=== GIVEN REQUEST ===
Reproduce the Lexicon Super Prime Time review below in full, word for word, ahead of the records.
[START OF READING PASSAGE]
The Lexicon 'Super Prime Time' Model 97 is IMHO the most cosmic and inspiring digital delay ever created. On my first day of using it, it has changed the way I think about echoes. To quote some insightful comments from an eBay auction:
The Lexicon Super Prime Time is a serious classic and it's destined for revival. This box is not just a simple delay for the non-rocket scientist as some may claim but is actually a rich well of complex tonal joy. Like an old Minimoog it is inspiring to use and has real-time easy-to-grab and manipulate controls. Enjoy leading yourself into wonderful sonic landscapes and rich complex loops that would use up all of your left brain on any other box. Forget the TC 2290 with its less than pleasant up and down nudge arrows buttons and under-the-hood controls where the fun is "In The Box". The Super Prime Time has the fun is "On The Box". Just grab and go. A real time roller-coaster of pure audio enjoyment.
Yes, other delays from AMS, TC, Ursa Major, Bel, MXR, Roland and others may be nice, but the SPT is the most musical. I also own the TC D2, a very fine modern unit which extends the features of the 2290, but like the 2290 isn't as hands-on in use as the SPT, with all those faders and knobs on the front panel allowing realtime level mixing of the various delay ins+outs. Front panel settings can be saved in 32 memories. It has funky LED displays. There are two balanced inputs and separate Delay A/B outputs for ping pong panning madness; I use the Aux Input from a console Aux send, and feed the Main Input from a DAW bus output. Despite being made in 1982 (according to the manual), the bandwidth is a full 20kHz even at 1920ms delay time (mine has the 97/MEO Memory Expansion Option upgrading from the standard 480/960ms). It does everything you could want, even through-zero flanging if you have two SPTs! It doesn't have a cooling fan like the equally stunning Model 200 reverb (or the classic 480L for that matter); that is the only thing that's stopped me getting one of those beauties, as well as the fact that their front panels, while similar, are hardly lined up to look good together. Lexicon, like many companies, knew how to make gear look good back then (and so it should, since it cost ££££s!). Sadly no longer...
[END OF READING PASSAGE]
[START OF PROVIDED DATA]
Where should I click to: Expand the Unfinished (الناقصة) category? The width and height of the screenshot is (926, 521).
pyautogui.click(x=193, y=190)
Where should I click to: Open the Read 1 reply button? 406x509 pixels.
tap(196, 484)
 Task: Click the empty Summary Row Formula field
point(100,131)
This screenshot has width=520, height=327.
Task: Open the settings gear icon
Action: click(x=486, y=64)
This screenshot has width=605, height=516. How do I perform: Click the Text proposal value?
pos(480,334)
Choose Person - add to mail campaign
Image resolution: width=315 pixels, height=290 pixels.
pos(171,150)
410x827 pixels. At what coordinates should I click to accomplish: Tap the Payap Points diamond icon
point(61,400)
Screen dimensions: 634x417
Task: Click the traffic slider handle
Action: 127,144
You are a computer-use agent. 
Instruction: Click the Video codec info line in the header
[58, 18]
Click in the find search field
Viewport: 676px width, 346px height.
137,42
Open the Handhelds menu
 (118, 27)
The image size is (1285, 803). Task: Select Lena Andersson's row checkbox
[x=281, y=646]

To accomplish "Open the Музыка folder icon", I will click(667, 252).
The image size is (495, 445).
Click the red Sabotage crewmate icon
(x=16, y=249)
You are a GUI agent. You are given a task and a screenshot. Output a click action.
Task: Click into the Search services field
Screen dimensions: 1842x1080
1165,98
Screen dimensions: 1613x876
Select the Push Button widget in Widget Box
[END OF PROVIDED DATA]
=== RESULT OF THE TASK ===
The Lexicon 'Super Prime Time' Model 97 is IMHO the most cosmic and inspiring digital delay ever created. On my first day of using it, it has changed the way I think about echoes. To quote some insightful comments from an eBay auction:
The Lexicon Super Prime Time is a serious classic and it's destined for revival. This box is not just a simple delay for the non-rocket scientist as some may claim but is actually a rich well of complex tonal joy. Like an old Minimoog it is inspiring to use and has real-time easy-to-grab and manipulate controls. Enjoy leading yourself into wonderful sonic landscapes and rich complex loops that would use up all of your left brain on any other box. Forget the TC 2290 with its less than pleasant up and down nudge arrows buttons and under-the-hood controls where the fun is "In The Box". The Super Prime Time has the fun is "On The Box". Just grab and go. A real time roller-coaster of pure audio enjoyment.
Yes, other delays from AMS, TC, Ursa Major, Bel, MXR, Roland and others may be nice, but the SPT is the most musical. I also own the TC D2, a very fine modern unit which extends the features of the 2290, but like the 2290 isn't as hands-on in use as the SPT, with all those faders and knobs on the front panel allowing realtime level mixing of the various delay ins+outs. Front panel settings can be saved in 32 memories. It has funky LED displays. There are two balanced inputs and separate Delay A/B outputs for ping pong panning madness; I use the Aux Input from a console Aux send, and feed the Main Input from a DAW bus output. Despite being made in 1982 (according to the manual), the bandwidth is a full 20kHz even at 1920ms delay time (mine has the 97/MEO Memory Expansion Option upgrading from the standard 480/960ms). It does everything you could want, even through-zero flanging if you have two SPTs! It doesn't have a cooling fan like the equally stunning Model 200 reverb (or the classic 480L for that matter); that is the only thing that's stopped me getting one of those beauties, as well as the fact that their front panels, while similar, are hardly lined up to look good together. Lexicon, like many companies, knew how to make gear look good back then (and so it should, since it cost ££££s!). Sadly no longer...